‘Tiger vacuum’ filled by flood of new talent

Rory McIlroy

LONDON, (Reuters) – There will be a huge depth of  golfing knowledge amid the galleries of Royal St George’s this  week but even the keenest statistician might be hard pressed to  name the winners of the last 11 major championships.

Rory McIlroy

What makes it such a tricky challenge is that the 11  tournaments have been won by 11 different players in a stark  illustration of how dramatically different golf’s landscape has  become since Tiger Woods slipped from his once-dominant perch.

Rory McIlroy, hot favourite to triumph at the British Open  this week, became the 11th when he won the U.S. Open last month.  Before him came Charl Schwartzel (Masters), Martin Kaymer (U.S.  PGA), Louis Oosthuizen (British Open), Graeme McDowell (U.S.  Open), Phil Mickelson (Masters), Yang Yong-eun (U.S. PGA),  Stewart Cink (British Open), Lucas Glover (U.S. Open), Angel  Cabrera (Masters) and Padraig Harrington (U.S. PGA).

Harrington also won the British Open in 2008, which coming  after Woods’s U.S. Open triumph and Trevor Immelman’s victory in  the Masters that year makes it 13 different winners of the last  14 majors.
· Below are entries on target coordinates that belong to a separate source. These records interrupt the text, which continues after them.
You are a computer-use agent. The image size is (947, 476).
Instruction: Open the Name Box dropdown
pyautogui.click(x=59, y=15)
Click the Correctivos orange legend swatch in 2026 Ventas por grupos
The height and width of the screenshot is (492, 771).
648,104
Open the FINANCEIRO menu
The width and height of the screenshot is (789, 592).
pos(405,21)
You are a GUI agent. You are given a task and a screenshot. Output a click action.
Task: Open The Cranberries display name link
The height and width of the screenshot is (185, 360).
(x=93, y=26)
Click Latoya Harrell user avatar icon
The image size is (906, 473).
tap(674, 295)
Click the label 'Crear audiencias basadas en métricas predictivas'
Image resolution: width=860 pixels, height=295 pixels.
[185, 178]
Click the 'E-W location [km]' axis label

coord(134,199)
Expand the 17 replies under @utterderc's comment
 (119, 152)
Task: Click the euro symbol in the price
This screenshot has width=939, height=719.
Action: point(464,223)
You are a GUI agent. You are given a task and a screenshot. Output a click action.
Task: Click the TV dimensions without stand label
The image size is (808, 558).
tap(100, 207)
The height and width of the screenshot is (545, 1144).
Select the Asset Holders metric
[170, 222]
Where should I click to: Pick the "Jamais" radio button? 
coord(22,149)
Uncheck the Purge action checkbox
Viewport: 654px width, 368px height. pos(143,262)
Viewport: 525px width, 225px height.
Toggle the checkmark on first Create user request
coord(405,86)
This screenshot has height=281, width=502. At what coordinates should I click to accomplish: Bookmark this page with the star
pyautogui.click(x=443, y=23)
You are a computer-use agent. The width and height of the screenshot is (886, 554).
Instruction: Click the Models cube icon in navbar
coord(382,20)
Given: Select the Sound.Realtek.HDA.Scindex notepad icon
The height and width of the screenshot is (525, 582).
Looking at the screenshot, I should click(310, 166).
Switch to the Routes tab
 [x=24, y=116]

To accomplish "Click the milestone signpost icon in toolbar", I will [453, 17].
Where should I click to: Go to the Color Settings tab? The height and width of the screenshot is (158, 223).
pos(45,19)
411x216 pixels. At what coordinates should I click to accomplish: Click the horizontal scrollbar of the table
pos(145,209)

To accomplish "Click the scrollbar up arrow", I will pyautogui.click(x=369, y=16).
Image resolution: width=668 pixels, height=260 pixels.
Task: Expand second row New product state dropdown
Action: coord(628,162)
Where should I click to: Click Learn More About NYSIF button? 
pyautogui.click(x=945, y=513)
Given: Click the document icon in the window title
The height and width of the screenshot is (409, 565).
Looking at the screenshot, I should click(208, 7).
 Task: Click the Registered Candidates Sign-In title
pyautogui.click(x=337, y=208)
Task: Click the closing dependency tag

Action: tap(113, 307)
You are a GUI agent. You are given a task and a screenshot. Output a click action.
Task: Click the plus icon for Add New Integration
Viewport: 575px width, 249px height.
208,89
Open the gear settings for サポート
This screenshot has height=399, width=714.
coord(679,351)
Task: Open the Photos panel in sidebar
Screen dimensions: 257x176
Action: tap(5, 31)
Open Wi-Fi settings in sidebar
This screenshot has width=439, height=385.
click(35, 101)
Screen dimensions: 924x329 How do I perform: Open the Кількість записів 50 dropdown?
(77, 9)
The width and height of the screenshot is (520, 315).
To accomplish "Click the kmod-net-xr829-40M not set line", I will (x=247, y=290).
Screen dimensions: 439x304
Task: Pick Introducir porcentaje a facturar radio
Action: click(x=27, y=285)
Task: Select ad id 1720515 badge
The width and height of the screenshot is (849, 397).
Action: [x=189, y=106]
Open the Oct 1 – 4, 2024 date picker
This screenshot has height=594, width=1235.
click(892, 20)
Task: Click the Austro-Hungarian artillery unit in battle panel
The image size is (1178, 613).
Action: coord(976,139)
“The game is in a transition and I would really say a  transition from Tiger,” 18-times major champion Jack Nicklaus  said after McIlroy swept through the U.S. Open.

“Tiger’s still going to be around and he’s going to play a  lot more golf — and going to play well. But he’s going to play  against a lot of kids that are 10, 15 years younger than he is  who are good.”

Woods won the 2008 U.S. Open despite struggling with the  knee injury that eventually required surgery and kept him out of  the remaining majors of the year.

His subsequent domestic problems kept him off the course for  almost five months and on his return he struggled to rediscover  his best form.

More injury trouble kept him out of this year’s U.S. and  British Opens and his rivals have wasted little time in rushing  to fill the vacuum caused by his decline.

DIFFERENT
NATIONALITIES

Those 11 winners include seven different nationalities;  eight of the last nine were winning their first major while the  four current major holders – McIlroy, Schwartzel, Kaymer and  Oosthuizen – are all in their twenties, the first time that has  happened.

“There are probably a number of reasons that you could argue  (for the variety of winners) but certainly the depth of talent  is the first and foremost,” Mickelson said.

“The quality of play now that has come across the  international circuit is some of the best I’ve seen. I think the  overall level of play throughout the world internationally is  what has sparked that and I wouldn’t be surprised to see a  first-time winner this week.”